MASTER OF ARTS
Established in 1976, the Master of Arts in Museum Studies at the George Washington University responds to the evolving museum profession by combining hands-on training with future-focused theoretical engagement. Students gain foundational knowledge about the state of museum work today, practical skills and the ability to critically engage with developments in the field. Our location in the nation’s museum capital offers a unique opportunity to connect to national and global conversations at the cutting edge of museum practice.
Coursework offers both breadth and depth in Collections Management, Museum Management, Exhibitions and Visitor Experience, and Public Engagement. Our students come from a range of academic disciplines, from history and anthropology to art history and the natural sciences.
MA in Museum Studies
Date: Thursday, September 30, 2021
Time: noon-1:00 p.m. ET
MA in Museum Studies
Date: Wednesday, November 10, 2021
Time: 7:00-8:00 p.m. ET
MA in Museum Studies
Date: Wednesday, January 5, 2022
Time: noon-1:00 p.m. ET
WHAT YOU'LL STUDY
The MA program of study is flexible so students can personalize their academic experience to help accomplish their own goals. Our 36-credit program can be completed by full-time students in two academic years. Part-time study is also permitted, but the program must be completed in a maximum of four years
All students will complete:
one core course entitled Museum Ethics & Values
five (5) courses as required in the selected concentration
five (5) electives which may be drawn from within Museum Studies (including a second internship) or from outside the program. Up to four (4) non-museum studies courses are permitted.

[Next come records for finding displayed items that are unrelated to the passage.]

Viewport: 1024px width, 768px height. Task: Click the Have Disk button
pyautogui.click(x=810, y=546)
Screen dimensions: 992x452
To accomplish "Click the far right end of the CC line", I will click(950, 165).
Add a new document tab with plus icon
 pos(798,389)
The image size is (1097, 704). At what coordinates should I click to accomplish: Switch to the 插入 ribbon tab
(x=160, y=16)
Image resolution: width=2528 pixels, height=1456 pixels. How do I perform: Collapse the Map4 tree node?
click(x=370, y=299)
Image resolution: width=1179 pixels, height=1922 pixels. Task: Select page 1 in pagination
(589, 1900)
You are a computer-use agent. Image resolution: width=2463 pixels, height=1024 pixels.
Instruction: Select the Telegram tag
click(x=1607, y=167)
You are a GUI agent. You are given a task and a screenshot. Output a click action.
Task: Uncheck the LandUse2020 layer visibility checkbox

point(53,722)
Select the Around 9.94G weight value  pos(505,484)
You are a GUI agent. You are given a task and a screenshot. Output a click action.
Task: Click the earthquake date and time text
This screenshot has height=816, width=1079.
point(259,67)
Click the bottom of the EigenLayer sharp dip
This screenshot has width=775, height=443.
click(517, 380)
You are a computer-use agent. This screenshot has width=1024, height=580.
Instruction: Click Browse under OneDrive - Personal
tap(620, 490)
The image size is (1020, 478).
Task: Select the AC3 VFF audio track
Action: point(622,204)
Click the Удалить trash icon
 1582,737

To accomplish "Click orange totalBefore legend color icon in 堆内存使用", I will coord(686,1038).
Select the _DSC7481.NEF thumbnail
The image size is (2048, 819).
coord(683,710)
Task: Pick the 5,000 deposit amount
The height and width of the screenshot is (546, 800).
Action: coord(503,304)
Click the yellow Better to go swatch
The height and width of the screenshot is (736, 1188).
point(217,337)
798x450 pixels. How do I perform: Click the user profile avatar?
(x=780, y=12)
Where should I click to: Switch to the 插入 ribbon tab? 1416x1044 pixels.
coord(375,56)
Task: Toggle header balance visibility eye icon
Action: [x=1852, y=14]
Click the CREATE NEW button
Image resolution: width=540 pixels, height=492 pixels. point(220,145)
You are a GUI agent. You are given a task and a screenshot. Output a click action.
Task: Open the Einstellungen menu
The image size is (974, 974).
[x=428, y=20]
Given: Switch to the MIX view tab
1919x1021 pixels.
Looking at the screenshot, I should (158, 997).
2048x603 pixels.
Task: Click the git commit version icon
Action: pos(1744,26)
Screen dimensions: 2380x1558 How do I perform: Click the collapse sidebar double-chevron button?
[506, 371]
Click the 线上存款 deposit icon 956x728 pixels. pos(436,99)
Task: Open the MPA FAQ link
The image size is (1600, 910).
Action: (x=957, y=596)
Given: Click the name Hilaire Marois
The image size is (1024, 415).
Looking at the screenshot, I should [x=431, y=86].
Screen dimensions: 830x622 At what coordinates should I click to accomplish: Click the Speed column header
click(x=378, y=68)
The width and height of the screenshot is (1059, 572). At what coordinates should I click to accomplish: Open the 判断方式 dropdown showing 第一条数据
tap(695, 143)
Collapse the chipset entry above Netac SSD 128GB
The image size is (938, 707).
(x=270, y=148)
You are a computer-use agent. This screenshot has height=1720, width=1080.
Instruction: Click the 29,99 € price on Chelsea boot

Throughout your program, you should work with your advisor to ensure that you will meet program requirements and your own career and educational goals.
MUSEUM STUDIES CONCENTRATIONS
Every student in the MA program selects a Museum Studies concentration in one of four areas of concentration:
- Museum Management (PDF)
- Collections Management (PDF)
- Exhibitions and Visitor Experience (PDF)
- Public Engagement (PDF)
Students must complete a Museum Studies comprehensive exam in their concentration, fulfill the graduate writing requirement and complete an oral presentation related to their internship.
Students interested in submitting a paper for the Marie C. Malaro Excellence in Research & Writing Award may submit the same paper for both the Writing Requirement and Malaro Award.
- Choose a paper you wrote while in graduate school or choose a research topic for your paper.
- Meet with the professor for whom you wrote the original paper or meet with a faculty member who has an area of expertise in your research topic.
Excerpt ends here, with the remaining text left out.